What this task involves: Output each entry verbatim and exclude every picture from it.
Material supplied section start
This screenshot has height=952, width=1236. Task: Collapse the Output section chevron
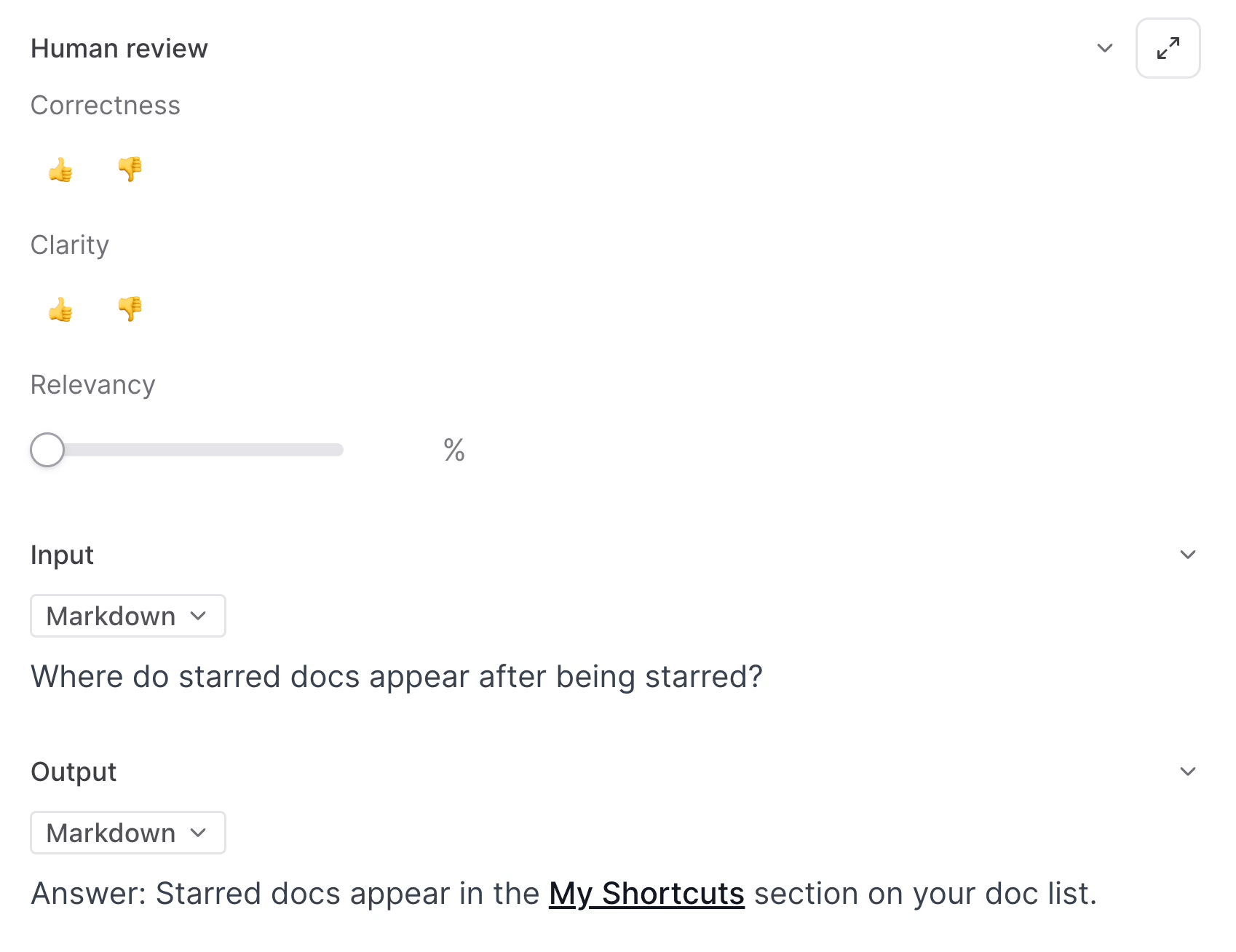pyautogui.click(x=1187, y=771)
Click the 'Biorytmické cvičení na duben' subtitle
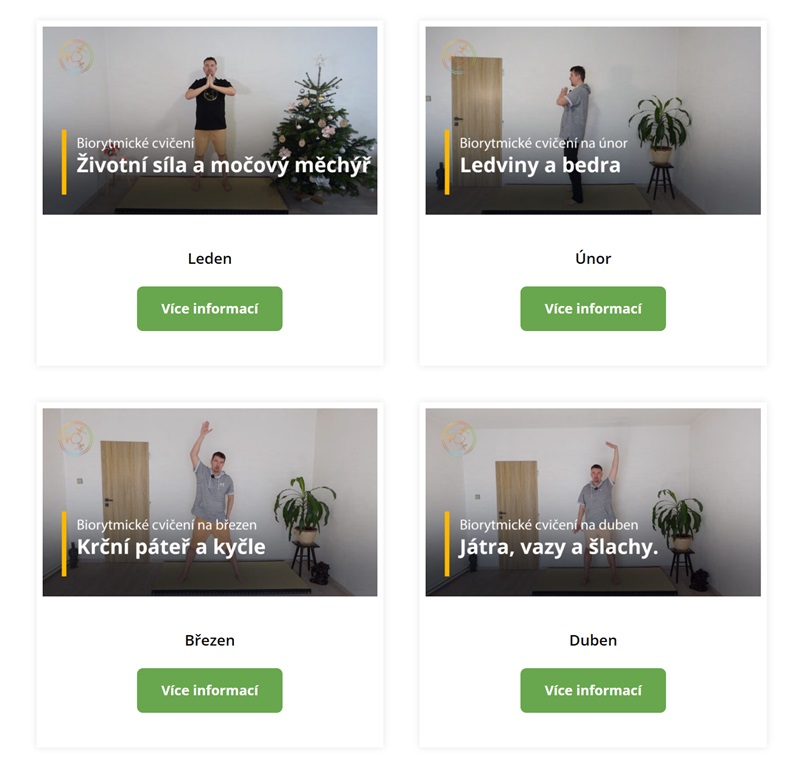 pos(548,525)
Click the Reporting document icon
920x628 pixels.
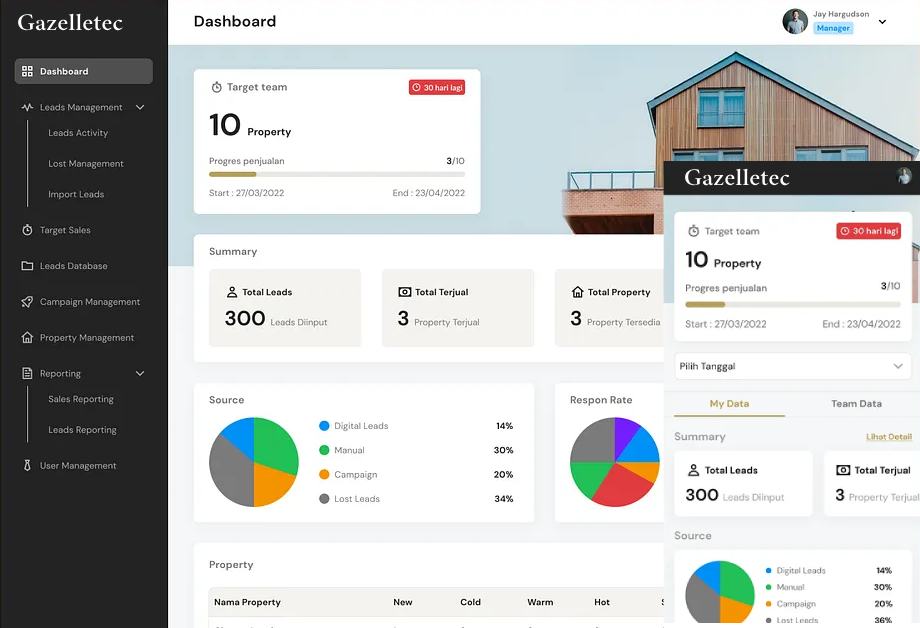(27, 374)
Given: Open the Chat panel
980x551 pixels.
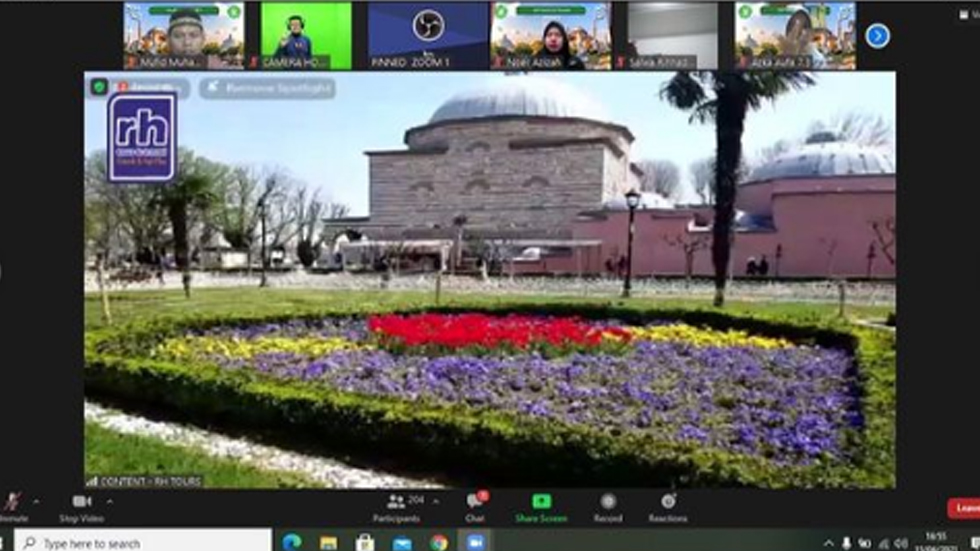Looking at the screenshot, I should [x=475, y=502].
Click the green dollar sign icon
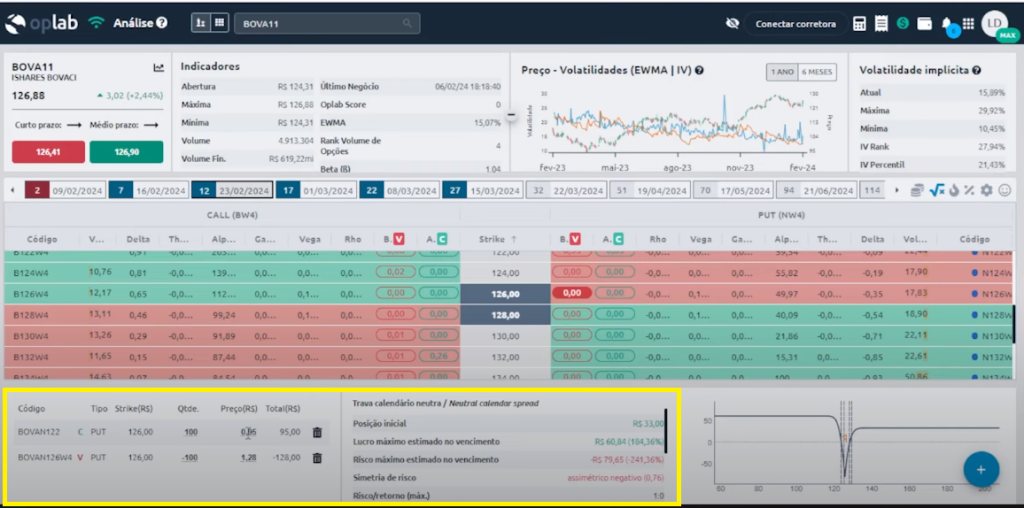Image resolution: width=1024 pixels, height=508 pixels. point(903,23)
Material supplied section end
Written response:
This screenshot has height=952, width=1236. Task: Collapse the Output section chevron
pyautogui.click(x=1187, y=771)
Click the 'Biorytmické cvičení na duben' subtitle
 pos(548,525)
Click the Reporting document icon
920x628 pixels.
(27, 374)
Given: Open the Chat panel
980x551 pixels.
Looking at the screenshot, I should [x=475, y=502].
Click the green dollar sign icon
Image resolution: width=1024 pixels, height=508 pixels. point(903,23)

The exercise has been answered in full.